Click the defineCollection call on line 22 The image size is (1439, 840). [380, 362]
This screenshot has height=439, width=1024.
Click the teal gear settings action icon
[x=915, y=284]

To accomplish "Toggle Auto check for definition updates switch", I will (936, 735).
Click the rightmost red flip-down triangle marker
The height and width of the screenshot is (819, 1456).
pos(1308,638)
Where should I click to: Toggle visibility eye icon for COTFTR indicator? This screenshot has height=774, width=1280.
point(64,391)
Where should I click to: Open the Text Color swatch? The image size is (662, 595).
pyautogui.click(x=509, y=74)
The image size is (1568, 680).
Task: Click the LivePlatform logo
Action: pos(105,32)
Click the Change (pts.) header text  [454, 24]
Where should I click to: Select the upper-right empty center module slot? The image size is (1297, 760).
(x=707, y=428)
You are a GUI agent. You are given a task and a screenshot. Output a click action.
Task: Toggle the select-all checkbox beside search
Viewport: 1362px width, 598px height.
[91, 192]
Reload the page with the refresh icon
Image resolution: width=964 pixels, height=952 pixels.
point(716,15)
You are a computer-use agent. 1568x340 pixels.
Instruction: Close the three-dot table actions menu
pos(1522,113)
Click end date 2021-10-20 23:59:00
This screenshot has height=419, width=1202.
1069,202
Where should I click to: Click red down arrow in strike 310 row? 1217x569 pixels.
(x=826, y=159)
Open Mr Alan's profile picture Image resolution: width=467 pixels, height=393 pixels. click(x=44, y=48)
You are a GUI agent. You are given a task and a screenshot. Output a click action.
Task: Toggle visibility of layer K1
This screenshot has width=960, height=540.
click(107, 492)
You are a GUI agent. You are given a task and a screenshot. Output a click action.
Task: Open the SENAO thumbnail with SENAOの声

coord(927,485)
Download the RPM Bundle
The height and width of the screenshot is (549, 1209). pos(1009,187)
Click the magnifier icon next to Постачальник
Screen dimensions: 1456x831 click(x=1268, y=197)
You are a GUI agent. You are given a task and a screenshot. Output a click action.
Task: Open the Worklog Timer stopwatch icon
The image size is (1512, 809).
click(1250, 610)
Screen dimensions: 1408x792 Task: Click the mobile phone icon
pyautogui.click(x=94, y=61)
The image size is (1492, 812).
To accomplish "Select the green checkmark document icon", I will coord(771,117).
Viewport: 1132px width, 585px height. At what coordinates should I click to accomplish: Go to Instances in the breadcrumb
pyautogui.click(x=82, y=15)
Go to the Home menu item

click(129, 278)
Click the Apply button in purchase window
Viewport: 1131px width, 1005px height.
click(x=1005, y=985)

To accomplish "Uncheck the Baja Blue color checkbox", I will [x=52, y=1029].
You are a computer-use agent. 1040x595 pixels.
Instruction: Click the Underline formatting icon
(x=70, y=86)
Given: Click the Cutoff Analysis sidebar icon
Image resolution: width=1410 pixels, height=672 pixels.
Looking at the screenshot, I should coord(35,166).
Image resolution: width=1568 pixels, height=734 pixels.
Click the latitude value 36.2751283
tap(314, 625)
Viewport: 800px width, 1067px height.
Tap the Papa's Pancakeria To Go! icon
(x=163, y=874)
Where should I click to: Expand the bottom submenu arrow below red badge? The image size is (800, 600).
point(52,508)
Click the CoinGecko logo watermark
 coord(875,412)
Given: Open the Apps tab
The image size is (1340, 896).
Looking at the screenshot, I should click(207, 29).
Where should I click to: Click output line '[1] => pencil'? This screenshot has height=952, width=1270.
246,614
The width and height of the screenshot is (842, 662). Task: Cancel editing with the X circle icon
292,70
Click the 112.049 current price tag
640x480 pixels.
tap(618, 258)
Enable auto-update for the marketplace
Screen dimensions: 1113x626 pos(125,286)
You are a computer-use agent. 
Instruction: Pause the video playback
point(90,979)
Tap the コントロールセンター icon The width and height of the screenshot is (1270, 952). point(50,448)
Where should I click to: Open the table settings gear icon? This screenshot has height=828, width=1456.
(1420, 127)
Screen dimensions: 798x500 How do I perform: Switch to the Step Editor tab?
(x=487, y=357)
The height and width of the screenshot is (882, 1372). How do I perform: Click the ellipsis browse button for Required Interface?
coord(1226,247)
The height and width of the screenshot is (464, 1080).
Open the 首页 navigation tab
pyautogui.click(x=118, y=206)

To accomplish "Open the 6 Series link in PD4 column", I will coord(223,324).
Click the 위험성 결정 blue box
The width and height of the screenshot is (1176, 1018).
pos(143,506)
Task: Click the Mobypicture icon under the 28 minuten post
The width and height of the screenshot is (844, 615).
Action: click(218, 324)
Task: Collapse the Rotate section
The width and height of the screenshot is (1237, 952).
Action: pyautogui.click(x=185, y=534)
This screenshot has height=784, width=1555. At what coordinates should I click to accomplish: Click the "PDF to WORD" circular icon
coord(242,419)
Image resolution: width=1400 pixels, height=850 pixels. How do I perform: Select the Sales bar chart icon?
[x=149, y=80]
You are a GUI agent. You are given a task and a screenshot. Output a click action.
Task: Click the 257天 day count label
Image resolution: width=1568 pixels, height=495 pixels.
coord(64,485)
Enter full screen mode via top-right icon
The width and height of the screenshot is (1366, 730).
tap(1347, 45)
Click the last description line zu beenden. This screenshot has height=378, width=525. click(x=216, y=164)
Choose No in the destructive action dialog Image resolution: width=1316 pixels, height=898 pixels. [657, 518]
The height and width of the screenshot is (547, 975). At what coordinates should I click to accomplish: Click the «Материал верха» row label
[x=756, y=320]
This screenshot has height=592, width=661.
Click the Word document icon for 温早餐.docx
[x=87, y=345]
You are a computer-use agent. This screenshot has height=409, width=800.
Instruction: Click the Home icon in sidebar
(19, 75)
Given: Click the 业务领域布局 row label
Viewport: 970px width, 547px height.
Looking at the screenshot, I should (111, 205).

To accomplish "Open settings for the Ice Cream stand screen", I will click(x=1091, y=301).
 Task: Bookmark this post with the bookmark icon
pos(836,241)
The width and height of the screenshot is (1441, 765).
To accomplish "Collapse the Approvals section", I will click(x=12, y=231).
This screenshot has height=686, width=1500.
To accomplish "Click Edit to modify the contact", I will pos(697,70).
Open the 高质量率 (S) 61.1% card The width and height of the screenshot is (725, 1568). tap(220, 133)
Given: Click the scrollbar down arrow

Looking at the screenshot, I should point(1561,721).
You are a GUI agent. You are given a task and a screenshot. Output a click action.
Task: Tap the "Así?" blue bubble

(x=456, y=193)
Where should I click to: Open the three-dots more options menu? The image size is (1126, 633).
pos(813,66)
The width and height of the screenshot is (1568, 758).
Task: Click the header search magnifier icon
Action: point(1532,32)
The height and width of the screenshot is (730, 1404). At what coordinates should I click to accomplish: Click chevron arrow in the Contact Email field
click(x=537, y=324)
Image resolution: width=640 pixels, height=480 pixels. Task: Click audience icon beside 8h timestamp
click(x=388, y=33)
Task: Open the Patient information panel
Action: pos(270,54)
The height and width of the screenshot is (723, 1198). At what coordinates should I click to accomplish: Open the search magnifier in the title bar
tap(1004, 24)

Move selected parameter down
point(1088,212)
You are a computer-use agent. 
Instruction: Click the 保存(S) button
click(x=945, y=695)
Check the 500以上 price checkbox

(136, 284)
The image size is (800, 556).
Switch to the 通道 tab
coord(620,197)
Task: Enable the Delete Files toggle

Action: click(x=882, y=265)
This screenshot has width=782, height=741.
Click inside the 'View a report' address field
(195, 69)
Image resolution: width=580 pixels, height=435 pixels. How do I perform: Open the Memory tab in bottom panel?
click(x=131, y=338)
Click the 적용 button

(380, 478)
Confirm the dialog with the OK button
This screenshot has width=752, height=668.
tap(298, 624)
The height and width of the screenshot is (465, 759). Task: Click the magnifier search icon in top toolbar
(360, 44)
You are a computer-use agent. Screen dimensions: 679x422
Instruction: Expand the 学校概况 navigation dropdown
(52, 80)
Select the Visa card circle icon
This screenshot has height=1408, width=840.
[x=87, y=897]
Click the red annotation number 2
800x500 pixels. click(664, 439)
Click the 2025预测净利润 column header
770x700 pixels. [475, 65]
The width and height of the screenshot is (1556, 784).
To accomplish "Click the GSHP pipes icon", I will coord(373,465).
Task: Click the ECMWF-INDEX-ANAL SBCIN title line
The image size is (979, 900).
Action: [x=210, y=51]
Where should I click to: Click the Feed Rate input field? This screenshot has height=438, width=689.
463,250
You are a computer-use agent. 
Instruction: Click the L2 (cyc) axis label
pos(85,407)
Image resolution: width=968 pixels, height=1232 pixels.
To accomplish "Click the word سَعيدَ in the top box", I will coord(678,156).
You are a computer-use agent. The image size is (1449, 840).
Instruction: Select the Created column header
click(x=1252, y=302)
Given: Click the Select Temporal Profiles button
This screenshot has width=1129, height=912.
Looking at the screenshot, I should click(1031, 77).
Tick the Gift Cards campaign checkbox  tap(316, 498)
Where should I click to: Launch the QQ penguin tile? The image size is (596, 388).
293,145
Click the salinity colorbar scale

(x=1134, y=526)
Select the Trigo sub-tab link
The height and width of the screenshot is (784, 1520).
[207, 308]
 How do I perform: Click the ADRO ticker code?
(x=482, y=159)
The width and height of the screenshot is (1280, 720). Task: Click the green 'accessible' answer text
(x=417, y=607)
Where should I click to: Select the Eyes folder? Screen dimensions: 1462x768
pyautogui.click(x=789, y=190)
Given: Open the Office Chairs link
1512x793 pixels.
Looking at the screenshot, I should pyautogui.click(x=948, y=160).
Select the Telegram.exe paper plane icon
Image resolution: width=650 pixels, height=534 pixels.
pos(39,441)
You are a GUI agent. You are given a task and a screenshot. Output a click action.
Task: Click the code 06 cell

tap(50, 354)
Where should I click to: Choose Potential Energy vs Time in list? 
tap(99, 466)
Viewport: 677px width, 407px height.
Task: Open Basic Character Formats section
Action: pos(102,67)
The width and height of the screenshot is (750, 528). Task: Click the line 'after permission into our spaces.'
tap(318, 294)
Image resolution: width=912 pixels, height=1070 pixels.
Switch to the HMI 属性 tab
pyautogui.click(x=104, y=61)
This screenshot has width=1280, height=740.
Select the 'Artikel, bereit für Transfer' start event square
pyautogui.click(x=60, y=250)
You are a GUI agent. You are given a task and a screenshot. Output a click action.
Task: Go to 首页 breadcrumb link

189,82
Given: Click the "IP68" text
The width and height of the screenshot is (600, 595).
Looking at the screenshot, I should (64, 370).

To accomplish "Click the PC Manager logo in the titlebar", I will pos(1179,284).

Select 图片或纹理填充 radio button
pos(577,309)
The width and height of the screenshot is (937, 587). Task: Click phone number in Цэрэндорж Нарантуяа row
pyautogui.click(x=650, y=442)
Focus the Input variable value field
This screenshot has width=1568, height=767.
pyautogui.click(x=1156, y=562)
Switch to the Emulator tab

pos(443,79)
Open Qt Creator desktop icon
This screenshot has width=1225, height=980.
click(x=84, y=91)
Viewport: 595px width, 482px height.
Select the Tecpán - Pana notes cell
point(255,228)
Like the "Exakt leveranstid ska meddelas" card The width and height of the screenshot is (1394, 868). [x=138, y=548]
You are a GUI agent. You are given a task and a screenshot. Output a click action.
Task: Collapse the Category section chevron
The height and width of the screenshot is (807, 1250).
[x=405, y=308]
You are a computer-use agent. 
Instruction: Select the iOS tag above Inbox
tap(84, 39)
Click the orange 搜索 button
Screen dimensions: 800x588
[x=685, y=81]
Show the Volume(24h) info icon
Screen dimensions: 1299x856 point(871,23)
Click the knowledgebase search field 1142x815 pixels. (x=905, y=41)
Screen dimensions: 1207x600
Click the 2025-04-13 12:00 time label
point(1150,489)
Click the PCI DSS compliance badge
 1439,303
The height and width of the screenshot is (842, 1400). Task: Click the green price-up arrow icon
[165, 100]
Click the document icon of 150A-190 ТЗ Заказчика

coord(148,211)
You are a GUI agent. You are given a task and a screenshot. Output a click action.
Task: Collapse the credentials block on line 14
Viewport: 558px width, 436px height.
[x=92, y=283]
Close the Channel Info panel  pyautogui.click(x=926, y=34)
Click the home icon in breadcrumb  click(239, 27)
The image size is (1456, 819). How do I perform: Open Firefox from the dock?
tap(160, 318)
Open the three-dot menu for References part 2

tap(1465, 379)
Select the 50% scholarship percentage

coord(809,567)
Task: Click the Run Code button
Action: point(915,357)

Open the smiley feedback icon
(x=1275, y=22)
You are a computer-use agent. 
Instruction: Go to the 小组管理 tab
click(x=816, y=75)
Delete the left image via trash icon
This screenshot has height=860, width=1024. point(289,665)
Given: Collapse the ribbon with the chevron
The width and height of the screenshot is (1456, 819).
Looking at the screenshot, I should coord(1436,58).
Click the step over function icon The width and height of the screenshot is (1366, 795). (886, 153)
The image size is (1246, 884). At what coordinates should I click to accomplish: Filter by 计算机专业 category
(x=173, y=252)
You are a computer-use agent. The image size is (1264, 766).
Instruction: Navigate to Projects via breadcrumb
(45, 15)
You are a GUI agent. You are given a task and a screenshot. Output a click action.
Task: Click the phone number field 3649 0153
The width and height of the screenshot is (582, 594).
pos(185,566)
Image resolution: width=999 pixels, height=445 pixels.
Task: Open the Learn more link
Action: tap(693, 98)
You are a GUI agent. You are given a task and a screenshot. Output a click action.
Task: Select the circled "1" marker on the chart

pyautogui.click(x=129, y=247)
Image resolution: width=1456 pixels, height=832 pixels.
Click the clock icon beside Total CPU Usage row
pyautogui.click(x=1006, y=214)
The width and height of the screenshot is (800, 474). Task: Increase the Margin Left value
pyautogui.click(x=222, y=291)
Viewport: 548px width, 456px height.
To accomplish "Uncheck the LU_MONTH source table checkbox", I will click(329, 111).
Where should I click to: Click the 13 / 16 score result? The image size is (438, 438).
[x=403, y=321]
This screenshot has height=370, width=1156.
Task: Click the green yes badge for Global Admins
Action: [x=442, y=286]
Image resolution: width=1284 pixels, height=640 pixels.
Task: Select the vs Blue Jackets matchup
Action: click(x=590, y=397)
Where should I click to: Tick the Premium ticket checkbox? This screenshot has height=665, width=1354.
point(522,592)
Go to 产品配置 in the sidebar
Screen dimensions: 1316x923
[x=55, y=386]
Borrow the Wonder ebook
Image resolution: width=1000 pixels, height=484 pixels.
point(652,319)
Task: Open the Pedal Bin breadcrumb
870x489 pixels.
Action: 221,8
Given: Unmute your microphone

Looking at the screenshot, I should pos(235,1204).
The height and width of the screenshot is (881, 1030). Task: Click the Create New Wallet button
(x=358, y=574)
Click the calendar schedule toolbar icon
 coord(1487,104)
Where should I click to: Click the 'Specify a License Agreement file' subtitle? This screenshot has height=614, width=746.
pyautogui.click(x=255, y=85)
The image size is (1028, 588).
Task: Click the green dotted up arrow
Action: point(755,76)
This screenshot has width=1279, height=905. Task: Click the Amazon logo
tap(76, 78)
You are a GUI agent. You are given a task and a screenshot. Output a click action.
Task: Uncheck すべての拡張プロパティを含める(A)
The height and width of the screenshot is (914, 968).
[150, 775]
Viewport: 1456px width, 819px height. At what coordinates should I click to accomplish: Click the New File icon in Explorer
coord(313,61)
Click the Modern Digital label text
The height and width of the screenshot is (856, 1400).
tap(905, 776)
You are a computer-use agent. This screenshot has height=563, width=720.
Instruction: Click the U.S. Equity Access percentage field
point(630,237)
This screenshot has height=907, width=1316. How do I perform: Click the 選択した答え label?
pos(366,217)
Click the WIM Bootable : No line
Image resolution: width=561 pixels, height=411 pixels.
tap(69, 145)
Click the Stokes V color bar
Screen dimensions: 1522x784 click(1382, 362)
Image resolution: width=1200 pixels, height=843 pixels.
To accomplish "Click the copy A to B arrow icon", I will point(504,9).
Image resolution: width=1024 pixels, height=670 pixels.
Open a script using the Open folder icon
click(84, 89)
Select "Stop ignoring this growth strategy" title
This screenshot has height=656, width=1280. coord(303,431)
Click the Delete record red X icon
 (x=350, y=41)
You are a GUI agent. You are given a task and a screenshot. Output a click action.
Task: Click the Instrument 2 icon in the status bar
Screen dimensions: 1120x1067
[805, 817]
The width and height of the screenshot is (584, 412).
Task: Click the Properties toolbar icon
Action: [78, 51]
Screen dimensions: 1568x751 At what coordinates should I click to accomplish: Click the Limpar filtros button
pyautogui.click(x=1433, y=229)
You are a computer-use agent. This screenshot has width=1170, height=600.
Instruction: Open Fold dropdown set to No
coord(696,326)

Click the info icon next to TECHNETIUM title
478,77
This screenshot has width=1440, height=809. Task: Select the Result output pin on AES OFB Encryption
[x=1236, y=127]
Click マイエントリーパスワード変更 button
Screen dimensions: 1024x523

--------

| Instructions to follow |
Copy the rows word for word, from the first one through the line containing "click(1250, 610)", including that line.

| Problem solution |
Click the defineCollection call on line 22 The image size is (1439, 840). [380, 362]
This screenshot has height=439, width=1024.
Click the teal gear settings action icon
[x=915, y=284]

To accomplish "Toggle Auto check for definition updates switch", I will (936, 735).
Click the rightmost red flip-down triangle marker
The height and width of the screenshot is (819, 1456).
pos(1308,638)
Where should I click to: Toggle visibility eye icon for COTFTR indicator? This screenshot has height=774, width=1280.
point(64,391)
Where should I click to: Open the Text Color swatch? The image size is (662, 595).
pyautogui.click(x=509, y=74)
The image size is (1568, 680).
Task: Click the LivePlatform logo
Action: pos(105,32)
Click the Change (pts.) header text  [454, 24]
Where should I click to: Select the upper-right empty center module slot? The image size is (1297, 760).
(x=707, y=428)
You are a GUI agent. You are given a task and a screenshot. Output a click action.
Task: Toggle the select-all checkbox beside search
Viewport: 1362px width, 598px height.
[91, 192]
Reload the page with the refresh icon
Image resolution: width=964 pixels, height=952 pixels.
point(716,15)
You are a computer-use agent. 1568x340 pixels.
Instruction: Close the three-dot table actions menu
pos(1522,113)
Click end date 2021-10-20 23:59:00
This screenshot has height=419, width=1202.
1069,202
Where should I click to: Click red down arrow in strike 310 row? 1217x569 pixels.
(x=826, y=159)
Open Mr Alan's profile picture Image resolution: width=467 pixels, height=393 pixels. click(x=44, y=48)
You are a GUI agent. You are given a task and a screenshot. Output a click action.
Task: Toggle visibility of layer K1
This screenshot has width=960, height=540.
click(107, 492)
You are a GUI agent. You are given a task and a screenshot. Output a click action.
Task: Open the SENAO thumbnail with SENAOの声

coord(927,485)
Download the RPM Bundle
The height and width of the screenshot is (549, 1209). pos(1009,187)
Click the magnifier icon next to Постачальник
Screen dimensions: 1456x831 click(x=1268, y=197)
You are a GUI agent. You are given a task and a screenshot. Output a click action.
Task: Open the Worklog Timer stopwatch icon
The image size is (1512, 809).
click(1250, 610)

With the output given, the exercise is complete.